Victor ging an den Stehtischen und Heizstrahlern vorbei und stieg die Stufen hinauf. Die Präsidentin, Mariflor Juvellanchs, hatte den Vorstand der Akademie zu einer Krisensitzung einberufen. Mariflor, eine attraktive Fünfzigerin, mittelgroß und blond, mit Ähnlichkeiten mit der Schauspielerin Naomi Watts, war eine entschlossene Universitätsprofessorin. Sie hatte die Institution übernommen, als sie nach zwei Präsidentschaften, die sie mit einem müden Vorstand schwächelten, eine schwierige Phase durchmachte, und widmete nun all ihre Energie der Stärkung und Erneuerung der Akademie. Sie war es, die Victor in die Akademie geholt hatte.

Sergio Vila-Sanjuán Geheimnis im gotischen Viertel Planeta Verlag 256 Seiten 20,90 Euro Im Verkauf ab 25. Juni

Die Handlung Eine Untersuchung von Victor Balmoral

Víctor Balmoral verbindet seine journalistische Arbeit mit biografischer Recherche. Auf Wunsch seiner Tochter sucht er nach einer Hippie-Mutter, die vor über dreißig Jahren verschwand. Gleichzeitig erhält er verstörende Briefe über das Gotische Viertel, die ihn auf das Auftauchen einer Leiche in einem alten Palast und eine Bombendrohung aufmerksam machen. Manchmal begleitet ihn sein Freund Tomàs Riquelme, der vor einiger Zeit verstorben ist. Ist es ein Geist, eine Illusion, die Projektion einer Sehnsucht?
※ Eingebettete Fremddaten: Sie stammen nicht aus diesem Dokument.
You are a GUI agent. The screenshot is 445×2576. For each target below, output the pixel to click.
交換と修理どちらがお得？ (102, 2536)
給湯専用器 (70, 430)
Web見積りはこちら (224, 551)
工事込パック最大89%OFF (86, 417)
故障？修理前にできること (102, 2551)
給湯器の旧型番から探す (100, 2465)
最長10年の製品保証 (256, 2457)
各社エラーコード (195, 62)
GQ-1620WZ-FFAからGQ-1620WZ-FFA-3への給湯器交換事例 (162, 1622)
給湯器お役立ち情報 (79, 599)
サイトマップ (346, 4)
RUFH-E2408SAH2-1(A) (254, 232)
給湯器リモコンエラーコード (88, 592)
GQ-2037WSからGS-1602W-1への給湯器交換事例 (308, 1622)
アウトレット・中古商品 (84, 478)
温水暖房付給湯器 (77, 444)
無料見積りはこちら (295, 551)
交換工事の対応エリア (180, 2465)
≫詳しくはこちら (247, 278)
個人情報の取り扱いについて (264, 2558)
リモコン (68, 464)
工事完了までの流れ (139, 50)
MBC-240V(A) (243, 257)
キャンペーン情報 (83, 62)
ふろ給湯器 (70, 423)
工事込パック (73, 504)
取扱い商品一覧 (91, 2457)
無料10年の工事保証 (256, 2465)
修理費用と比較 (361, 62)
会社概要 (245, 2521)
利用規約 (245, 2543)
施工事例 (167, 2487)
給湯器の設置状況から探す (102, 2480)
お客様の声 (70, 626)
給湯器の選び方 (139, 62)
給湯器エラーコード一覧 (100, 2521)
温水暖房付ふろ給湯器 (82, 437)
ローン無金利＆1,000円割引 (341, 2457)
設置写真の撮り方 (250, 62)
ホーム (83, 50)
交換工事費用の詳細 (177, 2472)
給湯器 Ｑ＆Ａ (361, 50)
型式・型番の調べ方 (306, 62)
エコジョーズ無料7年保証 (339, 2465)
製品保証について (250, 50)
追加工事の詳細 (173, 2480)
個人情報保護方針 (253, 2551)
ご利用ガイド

Zwischen ehrwürdigen Institutionen und der geschäftigen Redaktion, zwischen exquisiten Privaträumen und der Obdachlosenhilfe in der Altstadt begegnet Víctor der Nonne Eva und ihrer Zwillingsschwester, der Fremdenführerin Eugenia; dem Immobilienentwickler Severo Vitale; Kanoniker Bentanachs; dem Galeristen Omar Blancafort; und Bürgermeisterin Berta Vives, einer Aktivistin und Bücherliebhaberin. Und er setzt sich mit den Geheimnissen des Gotischen Viertels auseinander, um sich selbst und die tiefgründige Geschichte des Herzens der Stadt besser zu verstehen.